I started thinking of my Great Uncle Cecil Crandall. He was a World War I veteran who had been partially crippled when his unit (Corp, Co. I, 353rd Infantry, 89th Division) was gassed during the Meuse-Argonne offensive.
And I thought of my dad.
I looked up on my bookshelf and saw his photograph, a young man in dress uniform, probably taken in 1941.
I told Sean that my father had been stationed in England as Allied troops filled the country, waiting for the day they would cross the channel to fight in occupied France.
Sean asked me where my dad had stayed when he was in England. After some research I remembered the Lloyd Wynne family in Llandudno, Northern Wales.
For the rest of my dad’s life he recalled the Wynne family with great fondness for their generosity during the summer of 1944.
Harold L. Potter, 1st Lt., Fifth Inf. Div., Third Army, medical department, supervisor of evacuation of combat casualties in the European Theater, was a combat medic who served in five military campaigns. (Formerly with the 35th Division, he was a Pvt. in the medical detachment, 130th Field Artillery, when it mobilized in Hutchinson, Kansas, Dec. 1940.)
In one letter my mother explained to the Wynne’s that he was in the “very thick of things.”
I remember my father explaining to me that part of his job was to make sure the five ambulances and their crews under his supervision kept their distance from one another; they didn’t want to lose more than one in case of Axis bombing.
Sean told me how his father, Bernard McArdle, known as “Mac,” was in the Royal Navy at the start of the war but gave up his rank to join the Submarine Service. Mac, an electrician, held the rank of Chief Petty Officer (CPO).
Sean said that switching, “wasn’t such a clever thing to do for promotion but he enjoyed it; unfortunately his sub was sunk by the Germans near the start of the war and he spent five years in a POW camp! At least he was alive.”
I shared with Sean how my father was able to return to the states after Germany surrendered, but it was understood that the servicemen and women were to be trained to fight in the Pacific Theater for a probable invasion of Japan.

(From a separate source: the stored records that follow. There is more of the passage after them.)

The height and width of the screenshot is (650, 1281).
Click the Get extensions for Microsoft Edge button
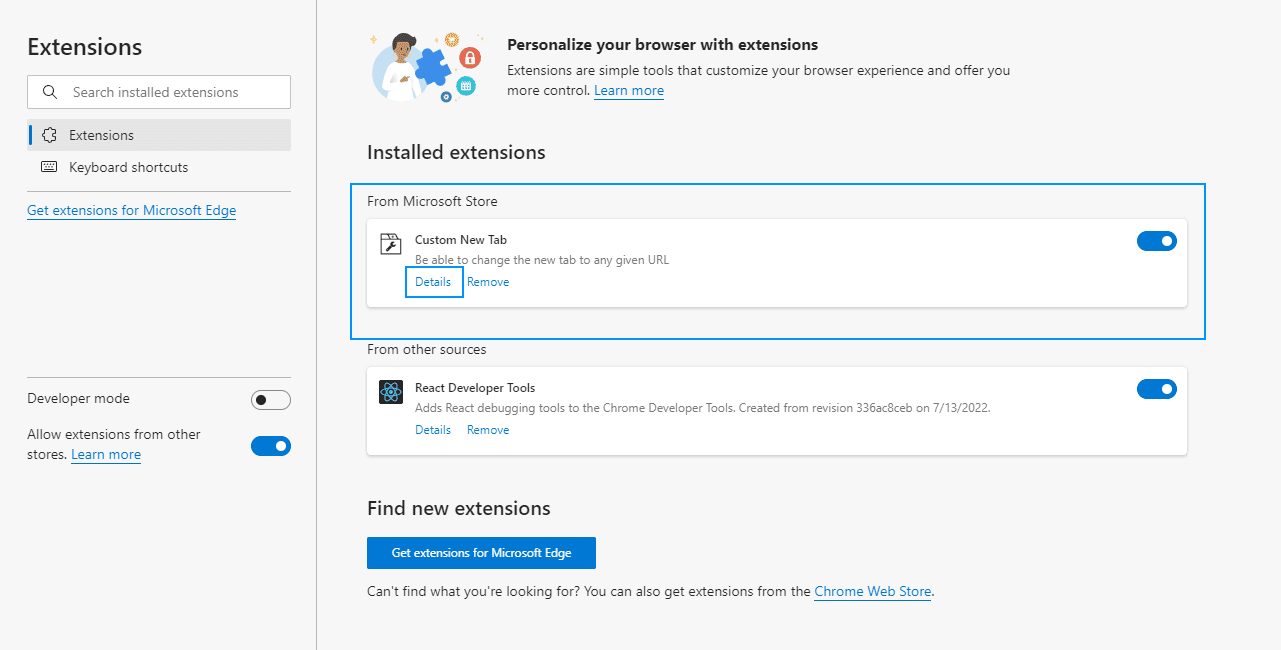pos(481,552)
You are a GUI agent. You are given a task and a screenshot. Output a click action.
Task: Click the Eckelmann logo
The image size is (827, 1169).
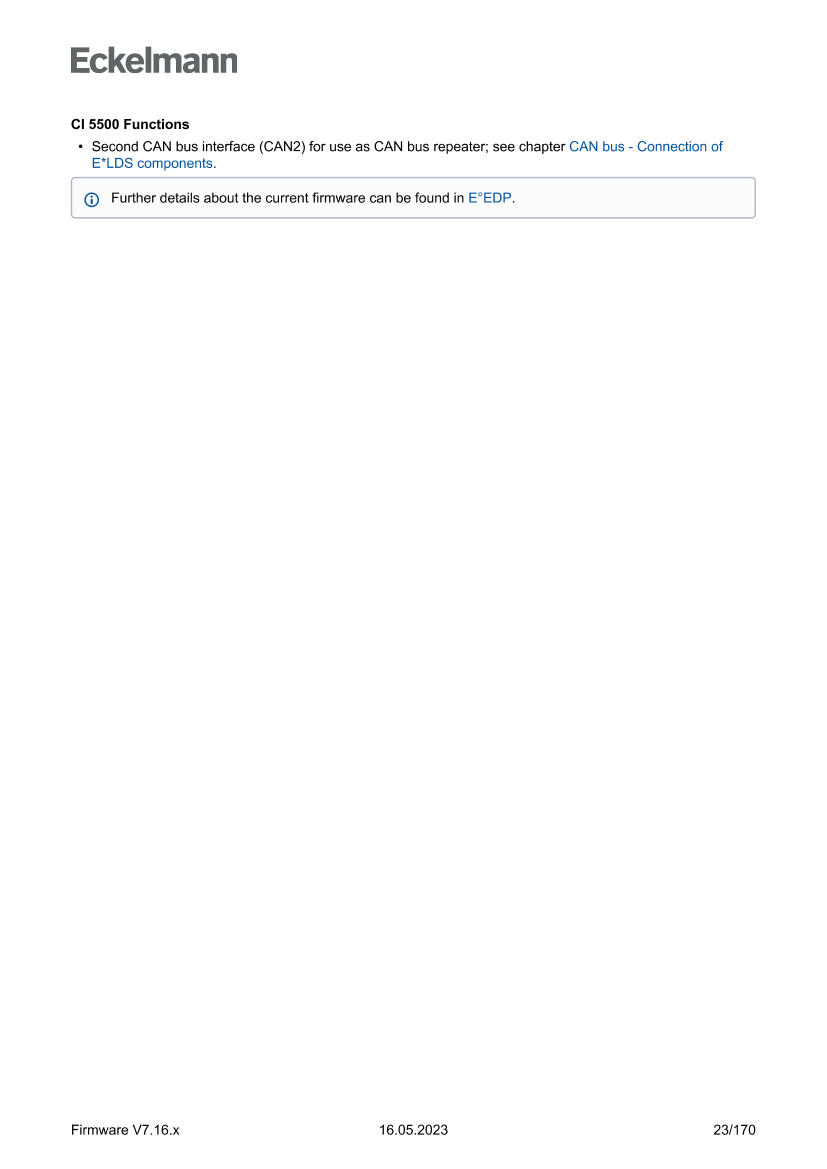(154, 60)
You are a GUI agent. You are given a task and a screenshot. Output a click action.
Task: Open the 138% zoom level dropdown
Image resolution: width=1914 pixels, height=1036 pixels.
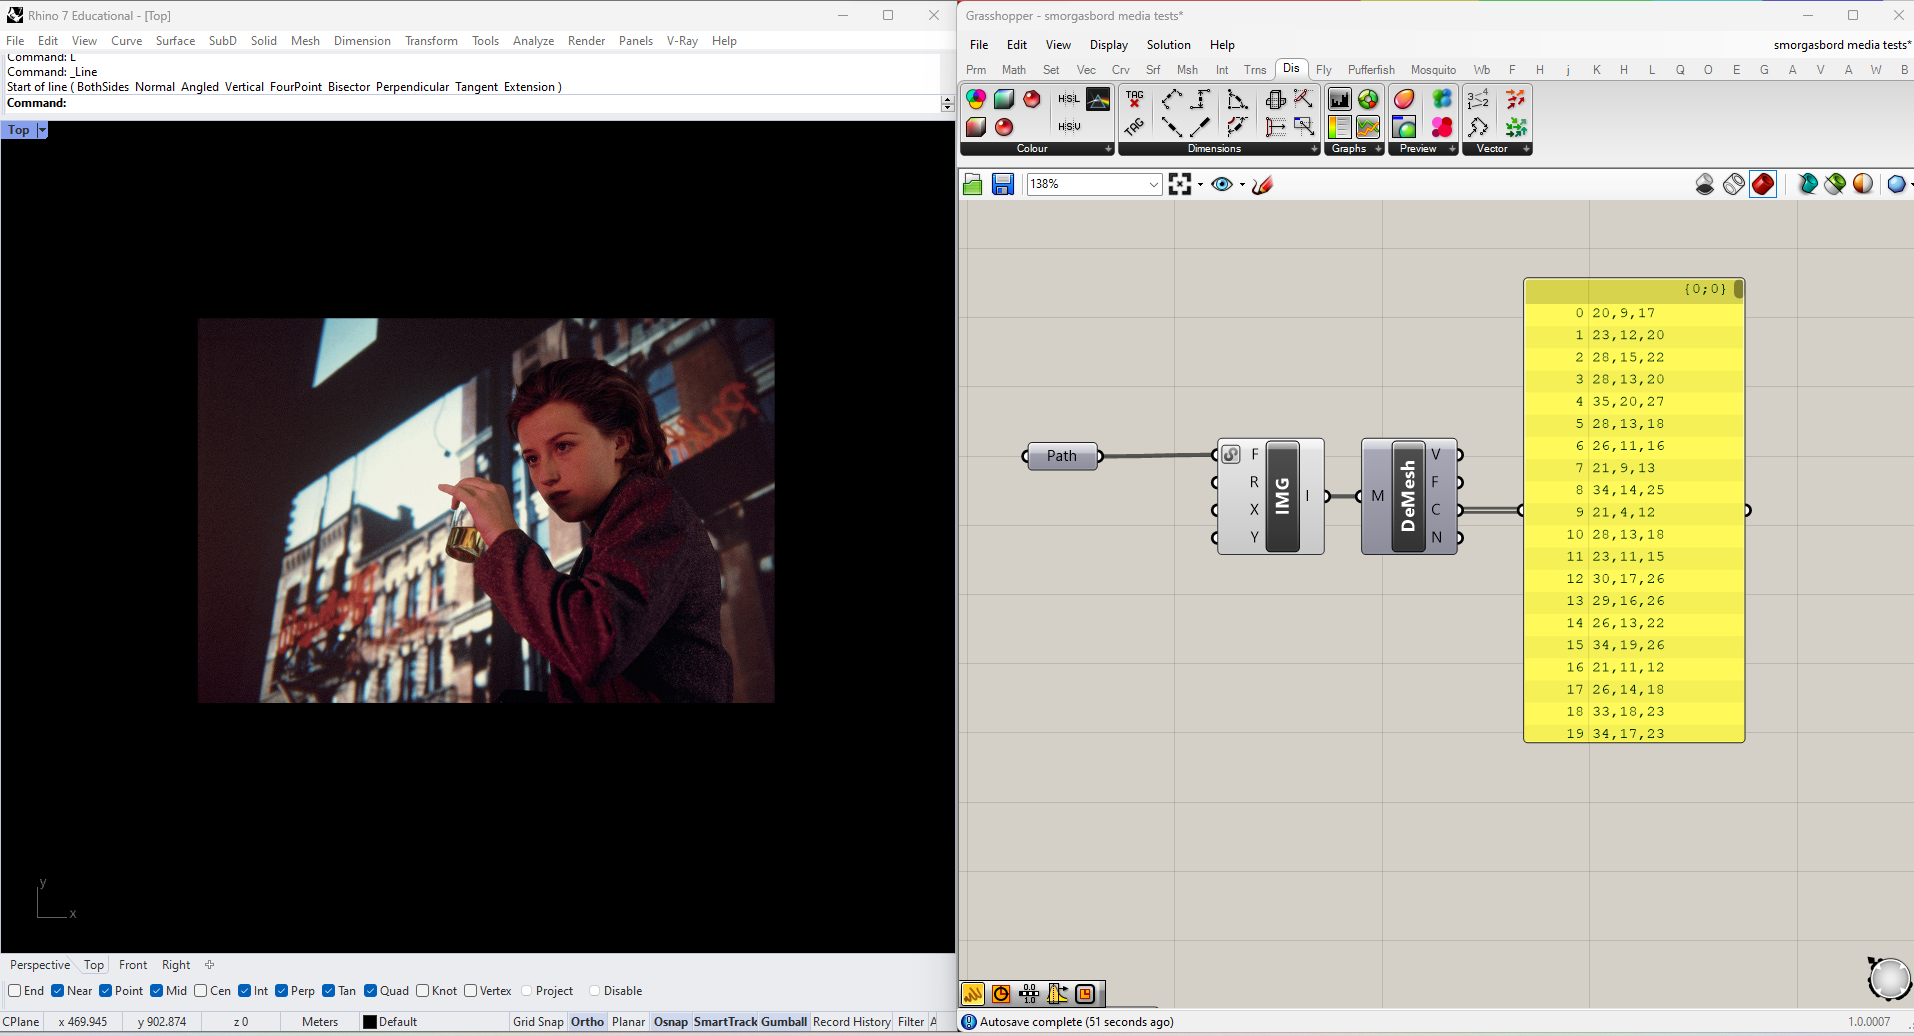[x=1153, y=184]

It was during my dad’s military leave that Hal and his fiancé, Nell, were married in Galesburg, Illinois, and honeymooned out west, staying for a while in a wilderness cabin (no newspaper, no radio) in Colorado.
When, after several days of isolation, the newlyweds went to town for provisions and a haircut for dad—Hal was wearing his uniform as per military code—he was mobbed by the locals.
They showered him with questions about the war and the planned invasion of Japan. This was right after the newspaper headlines reported atomic bombs had been dropped on Nagasaki and Hiroshima.
He had no idea what they were talking about!
1st Lt. Potter had not been sent to the boonies by Washington, D.C. with orders to keep the local populace updated on top-secret military operations.
In closing, I think of more recent times, more recent wars, and more recent veterans.
Thanks to Mike Potter, my cousin, who served with the 1st Battalion, 161st Field Artillery Regiment, Kansas National Guard. Staff Sergeant (SSG) Potter was stationed in Iraq at Forward Operating Base (FOB) Grizzly in 2007-2008. He was a liaison officer (LNO) at Balad Air Base.